ABOUT THIS EXERCISE = Starting at the line that contains "Open the Stammdaten dropdown menu" and ending at the line that contains "Given: Click the Block Settings title text", the lines below are to be given again exactly, with nothing added.

+++ MATERIAL PROVIDED +++

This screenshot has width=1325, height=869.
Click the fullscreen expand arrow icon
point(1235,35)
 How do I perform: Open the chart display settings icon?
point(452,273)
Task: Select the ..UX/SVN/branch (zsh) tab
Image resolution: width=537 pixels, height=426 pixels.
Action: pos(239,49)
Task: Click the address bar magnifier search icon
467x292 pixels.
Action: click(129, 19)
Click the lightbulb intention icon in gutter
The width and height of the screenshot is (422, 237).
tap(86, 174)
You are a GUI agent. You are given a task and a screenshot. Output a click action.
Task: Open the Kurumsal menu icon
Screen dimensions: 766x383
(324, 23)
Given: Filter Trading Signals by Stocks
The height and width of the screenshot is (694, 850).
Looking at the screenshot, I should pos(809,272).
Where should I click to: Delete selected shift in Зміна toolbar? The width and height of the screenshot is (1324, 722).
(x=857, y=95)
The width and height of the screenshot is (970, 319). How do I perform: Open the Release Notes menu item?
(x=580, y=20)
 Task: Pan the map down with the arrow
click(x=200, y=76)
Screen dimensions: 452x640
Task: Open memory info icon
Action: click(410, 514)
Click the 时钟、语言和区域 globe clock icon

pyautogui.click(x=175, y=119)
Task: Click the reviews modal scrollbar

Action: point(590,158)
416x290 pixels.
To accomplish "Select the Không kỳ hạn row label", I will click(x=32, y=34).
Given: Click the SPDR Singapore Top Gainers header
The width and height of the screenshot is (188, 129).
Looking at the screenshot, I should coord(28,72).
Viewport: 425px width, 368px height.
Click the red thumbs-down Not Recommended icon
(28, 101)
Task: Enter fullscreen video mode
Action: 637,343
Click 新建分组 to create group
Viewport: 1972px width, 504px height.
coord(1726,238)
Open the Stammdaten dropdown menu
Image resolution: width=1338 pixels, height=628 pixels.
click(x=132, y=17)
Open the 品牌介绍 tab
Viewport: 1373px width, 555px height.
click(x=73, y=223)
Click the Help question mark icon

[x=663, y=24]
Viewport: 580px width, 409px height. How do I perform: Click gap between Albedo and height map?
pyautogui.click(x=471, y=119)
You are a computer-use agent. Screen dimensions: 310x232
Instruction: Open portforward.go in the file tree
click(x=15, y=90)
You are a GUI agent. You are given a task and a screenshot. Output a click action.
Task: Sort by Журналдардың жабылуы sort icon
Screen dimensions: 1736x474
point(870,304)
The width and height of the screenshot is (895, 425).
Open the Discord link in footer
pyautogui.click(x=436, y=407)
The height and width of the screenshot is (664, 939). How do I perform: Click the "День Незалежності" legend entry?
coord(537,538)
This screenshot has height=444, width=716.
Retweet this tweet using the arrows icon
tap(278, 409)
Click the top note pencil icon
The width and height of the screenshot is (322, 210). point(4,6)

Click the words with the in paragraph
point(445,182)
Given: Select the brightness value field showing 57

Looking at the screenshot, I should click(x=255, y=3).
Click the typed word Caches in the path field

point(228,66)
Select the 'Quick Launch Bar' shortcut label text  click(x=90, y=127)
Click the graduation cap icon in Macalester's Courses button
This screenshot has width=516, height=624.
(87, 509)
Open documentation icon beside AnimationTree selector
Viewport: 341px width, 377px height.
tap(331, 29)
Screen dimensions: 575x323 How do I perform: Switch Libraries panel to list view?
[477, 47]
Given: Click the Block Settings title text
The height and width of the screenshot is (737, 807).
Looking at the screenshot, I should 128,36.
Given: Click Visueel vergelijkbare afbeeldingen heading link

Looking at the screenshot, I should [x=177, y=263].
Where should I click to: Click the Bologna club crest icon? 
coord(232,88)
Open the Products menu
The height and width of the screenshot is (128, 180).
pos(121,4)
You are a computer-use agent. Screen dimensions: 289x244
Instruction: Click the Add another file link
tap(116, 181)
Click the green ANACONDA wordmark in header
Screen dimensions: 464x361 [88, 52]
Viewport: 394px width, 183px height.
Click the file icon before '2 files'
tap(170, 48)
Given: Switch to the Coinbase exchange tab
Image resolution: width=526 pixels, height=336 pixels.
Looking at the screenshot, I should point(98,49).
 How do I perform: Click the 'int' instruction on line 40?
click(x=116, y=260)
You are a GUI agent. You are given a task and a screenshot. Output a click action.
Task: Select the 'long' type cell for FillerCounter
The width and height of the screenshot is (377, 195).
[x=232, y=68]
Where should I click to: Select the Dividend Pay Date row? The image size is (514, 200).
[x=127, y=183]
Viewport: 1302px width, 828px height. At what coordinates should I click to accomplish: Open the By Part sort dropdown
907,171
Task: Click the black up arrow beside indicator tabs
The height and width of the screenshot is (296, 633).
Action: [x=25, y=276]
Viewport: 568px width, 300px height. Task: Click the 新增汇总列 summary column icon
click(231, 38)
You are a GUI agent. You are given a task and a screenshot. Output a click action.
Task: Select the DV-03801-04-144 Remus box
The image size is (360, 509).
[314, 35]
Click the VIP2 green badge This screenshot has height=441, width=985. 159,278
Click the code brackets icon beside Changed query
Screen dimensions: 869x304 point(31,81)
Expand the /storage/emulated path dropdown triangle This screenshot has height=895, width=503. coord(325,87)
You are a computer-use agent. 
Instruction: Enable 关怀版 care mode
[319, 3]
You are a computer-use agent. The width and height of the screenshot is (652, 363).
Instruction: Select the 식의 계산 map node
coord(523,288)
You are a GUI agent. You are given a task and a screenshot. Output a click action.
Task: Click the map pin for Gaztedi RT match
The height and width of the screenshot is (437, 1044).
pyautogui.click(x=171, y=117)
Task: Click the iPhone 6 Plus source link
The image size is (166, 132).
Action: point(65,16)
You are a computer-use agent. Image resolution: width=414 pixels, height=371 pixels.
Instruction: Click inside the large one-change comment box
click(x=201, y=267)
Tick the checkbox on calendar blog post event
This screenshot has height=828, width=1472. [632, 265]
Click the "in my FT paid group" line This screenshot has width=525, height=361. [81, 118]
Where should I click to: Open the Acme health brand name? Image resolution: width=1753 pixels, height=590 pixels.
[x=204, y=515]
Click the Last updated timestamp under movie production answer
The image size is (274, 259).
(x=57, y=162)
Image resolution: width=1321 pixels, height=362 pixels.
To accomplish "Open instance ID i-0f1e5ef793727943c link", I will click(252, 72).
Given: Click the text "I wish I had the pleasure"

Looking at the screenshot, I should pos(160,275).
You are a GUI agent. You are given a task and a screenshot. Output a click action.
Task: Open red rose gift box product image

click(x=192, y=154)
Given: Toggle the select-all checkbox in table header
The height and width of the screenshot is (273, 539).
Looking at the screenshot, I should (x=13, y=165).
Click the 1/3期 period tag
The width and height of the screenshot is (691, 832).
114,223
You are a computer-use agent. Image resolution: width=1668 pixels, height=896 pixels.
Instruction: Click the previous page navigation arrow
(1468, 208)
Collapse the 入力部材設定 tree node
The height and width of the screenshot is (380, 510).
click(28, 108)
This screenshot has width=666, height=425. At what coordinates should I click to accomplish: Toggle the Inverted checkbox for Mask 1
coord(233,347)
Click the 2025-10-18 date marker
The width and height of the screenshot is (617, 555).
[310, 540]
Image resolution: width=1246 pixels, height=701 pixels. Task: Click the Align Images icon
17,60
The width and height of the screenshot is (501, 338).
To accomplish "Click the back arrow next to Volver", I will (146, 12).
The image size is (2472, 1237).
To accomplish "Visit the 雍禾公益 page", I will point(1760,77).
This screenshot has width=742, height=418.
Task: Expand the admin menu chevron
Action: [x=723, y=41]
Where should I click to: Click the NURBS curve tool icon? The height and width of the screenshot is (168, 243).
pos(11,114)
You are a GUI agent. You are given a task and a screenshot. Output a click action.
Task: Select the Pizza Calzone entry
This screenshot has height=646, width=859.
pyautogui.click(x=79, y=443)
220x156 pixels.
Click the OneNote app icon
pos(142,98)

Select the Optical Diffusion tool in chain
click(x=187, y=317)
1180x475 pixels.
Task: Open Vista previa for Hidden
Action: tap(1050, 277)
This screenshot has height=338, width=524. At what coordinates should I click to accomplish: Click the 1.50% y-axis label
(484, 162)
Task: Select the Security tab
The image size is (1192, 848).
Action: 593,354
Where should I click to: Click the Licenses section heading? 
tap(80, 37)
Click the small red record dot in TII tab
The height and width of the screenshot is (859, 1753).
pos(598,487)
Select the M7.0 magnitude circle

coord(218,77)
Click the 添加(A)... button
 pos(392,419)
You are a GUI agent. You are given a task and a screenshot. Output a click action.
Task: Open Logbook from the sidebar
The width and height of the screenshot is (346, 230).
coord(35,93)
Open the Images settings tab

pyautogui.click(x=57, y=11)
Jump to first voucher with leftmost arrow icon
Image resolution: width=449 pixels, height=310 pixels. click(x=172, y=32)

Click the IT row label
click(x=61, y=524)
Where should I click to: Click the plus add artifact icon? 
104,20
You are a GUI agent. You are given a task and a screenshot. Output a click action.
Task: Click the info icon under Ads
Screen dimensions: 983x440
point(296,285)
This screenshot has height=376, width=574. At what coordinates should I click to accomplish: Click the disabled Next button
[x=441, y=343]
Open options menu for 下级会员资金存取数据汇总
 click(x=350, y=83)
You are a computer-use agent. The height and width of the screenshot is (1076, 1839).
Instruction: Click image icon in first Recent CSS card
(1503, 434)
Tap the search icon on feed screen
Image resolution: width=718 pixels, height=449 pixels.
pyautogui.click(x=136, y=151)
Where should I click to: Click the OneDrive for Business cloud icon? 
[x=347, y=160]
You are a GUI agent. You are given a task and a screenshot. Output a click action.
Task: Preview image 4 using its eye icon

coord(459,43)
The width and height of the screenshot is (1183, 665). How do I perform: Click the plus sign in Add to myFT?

+++

RESULT OF THIS EXERCISE =
Open the Stammdaten dropdown menu
Image resolution: width=1338 pixels, height=628 pixels.
click(x=132, y=17)
Open the 品牌介绍 tab
Viewport: 1373px width, 555px height.
click(x=73, y=223)
Click the Help question mark icon

[x=663, y=24]
Viewport: 580px width, 409px height. How do I perform: Click gap between Albedo and height map?
pyautogui.click(x=471, y=119)
You are a computer-use agent. Screen dimensions: 310x232
Instruction: Open portforward.go in the file tree
click(x=15, y=90)
You are a GUI agent. You are given a task and a screenshot. Output a click action.
Task: Sort by Журналдардың жабылуы sort icon
Screen dimensions: 1736x474
point(870,304)
The width and height of the screenshot is (895, 425).
Open the Discord link in footer
pyautogui.click(x=436, y=407)
The height and width of the screenshot is (664, 939). How do I perform: Click the "День Незалежності" legend entry?
coord(537,538)
This screenshot has height=444, width=716.
Retweet this tweet using the arrows icon
tap(278, 409)
Click the top note pencil icon
The width and height of the screenshot is (322, 210). point(4,6)

Click the words with the in paragraph
point(445,182)
Given: Select the brightness value field showing 57

Looking at the screenshot, I should click(x=255, y=3).
Click the typed word Caches in the path field

point(228,66)
Select the 'Quick Launch Bar' shortcut label text  click(x=90, y=127)
Click the graduation cap icon in Macalester's Courses button
This screenshot has width=516, height=624.
(87, 509)
Open documentation icon beside AnimationTree selector
Viewport: 341px width, 377px height.
tap(331, 29)
Screen dimensions: 575x323 How do I perform: Switch Libraries panel to list view?
[477, 47]
Given: Click the Block Settings title text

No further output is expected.